East Greensboro Now video.
Invest East video.
By Ryan Scherzinger, AICP
After 15 years and eight successful community planning team projects, including Greensboro, APA formalized the longstanding initiative in 2011. The newly named Community Planning Assistance Teams program relaunched with its first open call to communities seeking assistance — and to planning professionals willing to offer their time and expertise to communities in need.
Volunteer CPAT teams visit new places each year and help communities address some of their most pressing planning challenges. Since 2011, the CPAT program has completed 32 additional projects and counting. Work continues long after CPAT volunteers leave; residents and leaders of those communities continue working toward the visions they established during their experience. The changes take time, but some happen faster than others. Here is an update on a few of CPAT's projects:
Spanish Fork, Utah
In central Utah, rapid population growth and the resulting development pattern had led to the decline of Spanish Fork's historical downtown when CPAT made its recommendations in 2015. Informed by an intensive community engagement process and analysis, the report included 12 implementation strategies with specific steps to address key challenges and opportunities. The people of Spanish Fork wasted no time acting on many of them. The report still serves as the framework for community reinvestment.
In a short time, Main Street underwent significant change. New businesses opened.

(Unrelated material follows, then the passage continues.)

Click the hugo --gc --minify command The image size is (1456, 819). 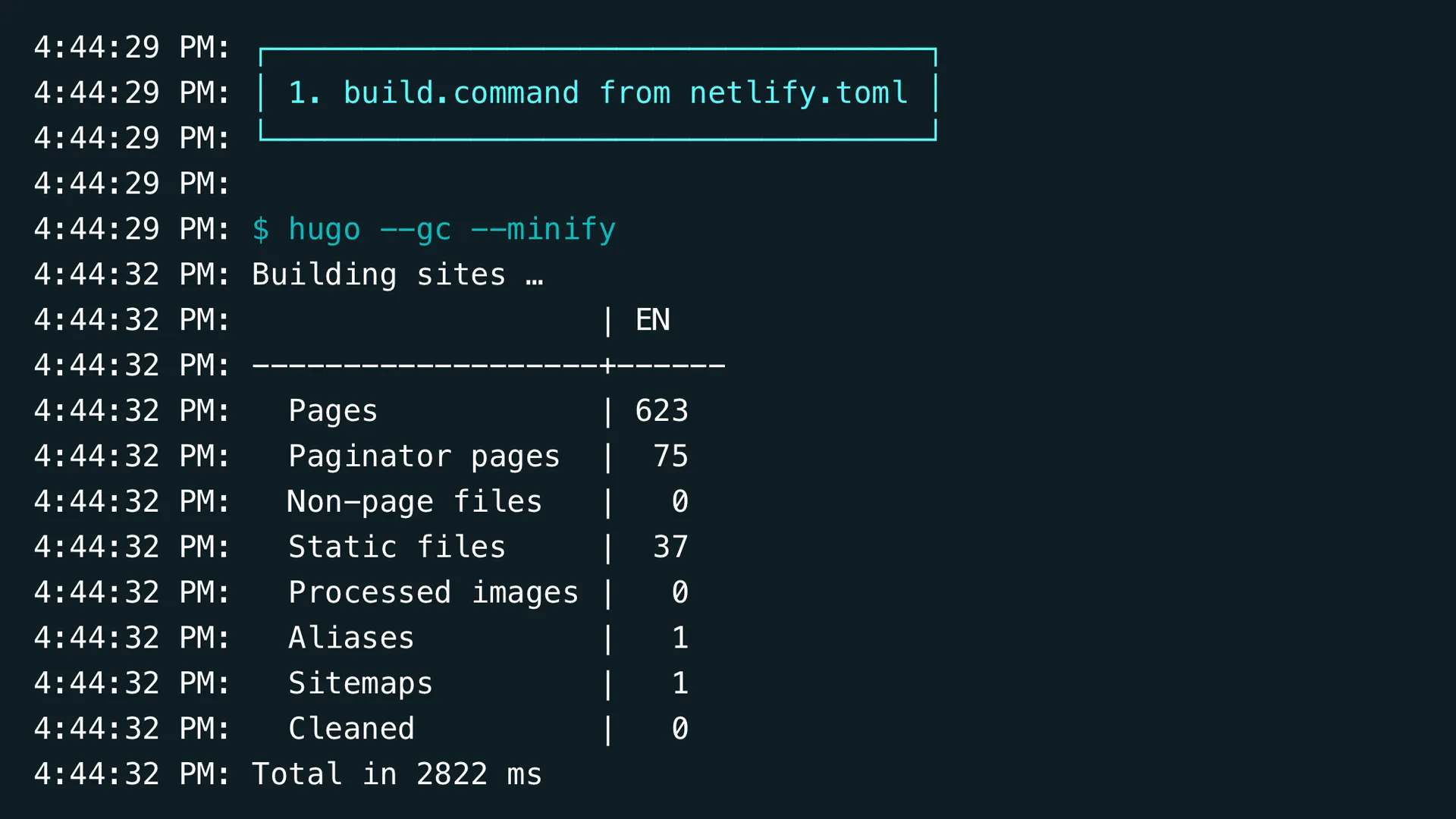pyautogui.click(x=452, y=229)
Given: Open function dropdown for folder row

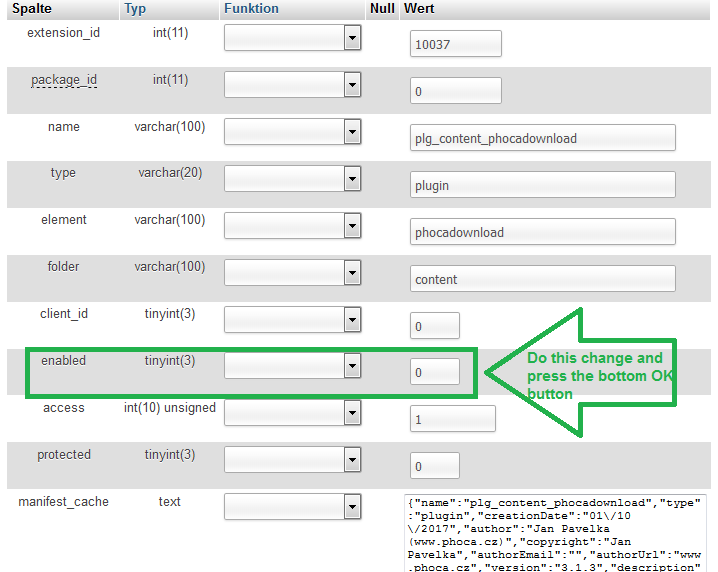Looking at the screenshot, I should [292, 272].
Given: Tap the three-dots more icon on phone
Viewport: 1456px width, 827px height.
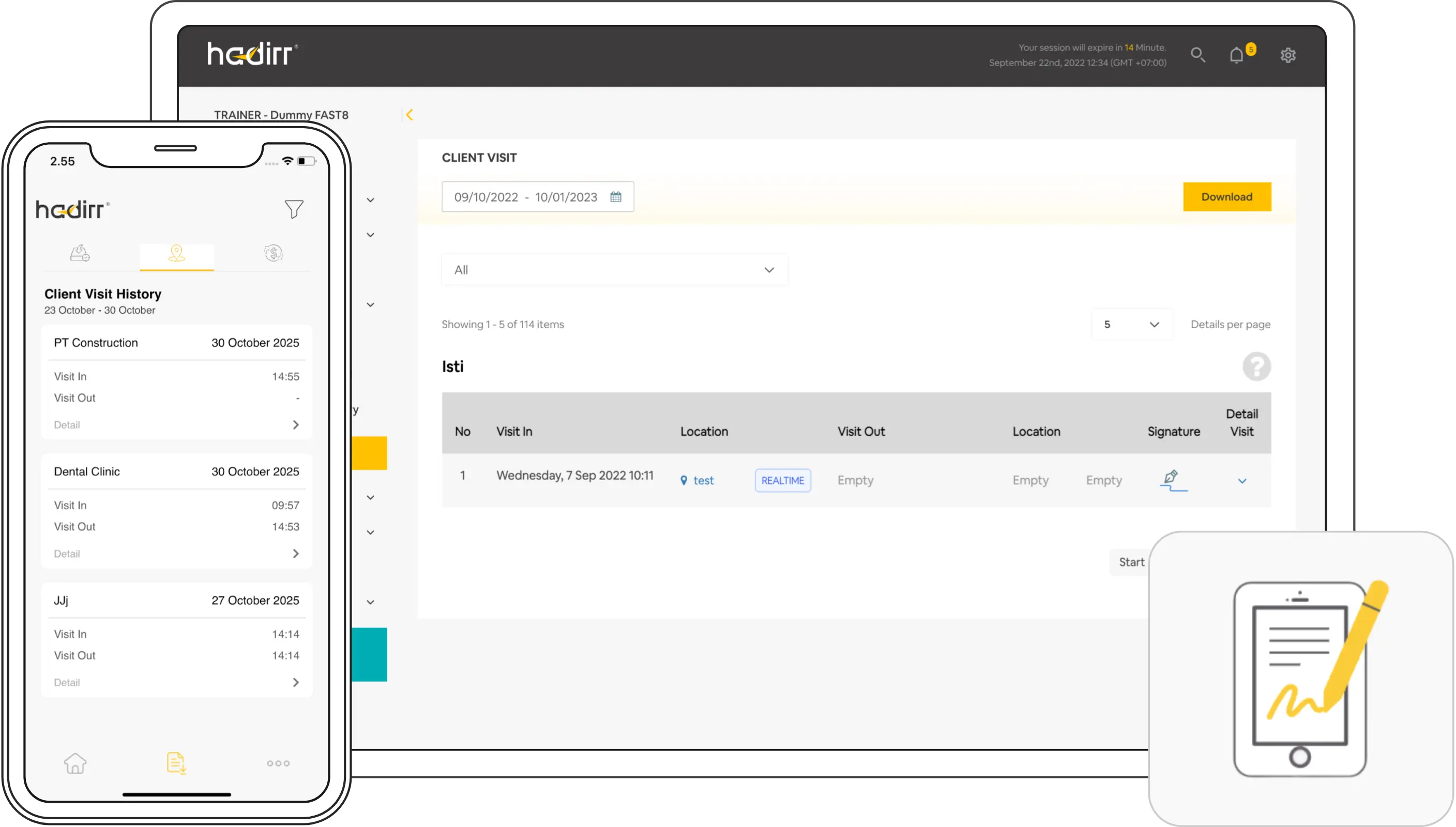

The community organized more events and transformed Memorial Square, a small but important public space, into a more inviting and attractive area with seating and improved parking.
By forming a downtown merchants alliance (called Downtown on Main), Spanish Fork followed through on another CPAT recommendation. The organized structure maintains momentum by keeping ownership of the area's success among key stakeholders. The alliance played an active role in recent land-use decisions. They promote the area and create and coordinate many more events.
Progress continues. Leaders now plan to tackle another CPAT recommendation — to redesign and construct a safer, more business-friendly Main Street right-of-way. They credit CPAT with helping them bring the Utah Department of Transportation, which manages the state roadway, to the table for that visioning process.
In 2016, a CPAT team created a community action plan with the underserved Brooklyn neighborhood of South Baltimore, Maryland, that was centered around green infrastructure and included a design plan for Garrett Park (see rendering above), which was rundown and no longer served the community. The Conservation Fund, a member of the Greater Baltimore Wilderness Coalition, committed the first $250,000 to the park redevelopment project. The plan sparked the attention of decision makers, resulting in an opportunity to present the project at a White House Roundtable. The plan continues to help drive collaborative concepts around local workforce development, public health initiatives, and interconnectivity with larger area green infrastructure plans in Baltimore.
Story County, Iowa
In 2011, amid increased development pressure in a primarily agricultural county, Story County, Iowa, requested assistance from CPAT to create an economic development strategy that included quality-of-life considerations. The county has implemented many of its CPAT recommendations: County officials created a new strategic plan to formalize the vision CPAT helped develop; completed a five-year county capital improvements plan for the first time in 2013, and again in 2018; and conducted a comprehensive plan audit. They stepped up economic development planning efforts, including a new facade improvement grant program to help small downtowns across the county.
The county also adopted a communications plan to increase transparency, share the vision with the public, and improve emergency response communications. With more than 300 employees working in various locations, the county also started a monthly internal newsletter to ensure their vision is presented to the public and coordinated among departments consistently.
Ryan Scherzinger is programs manager of professional practice for APA and manages the CPAT program.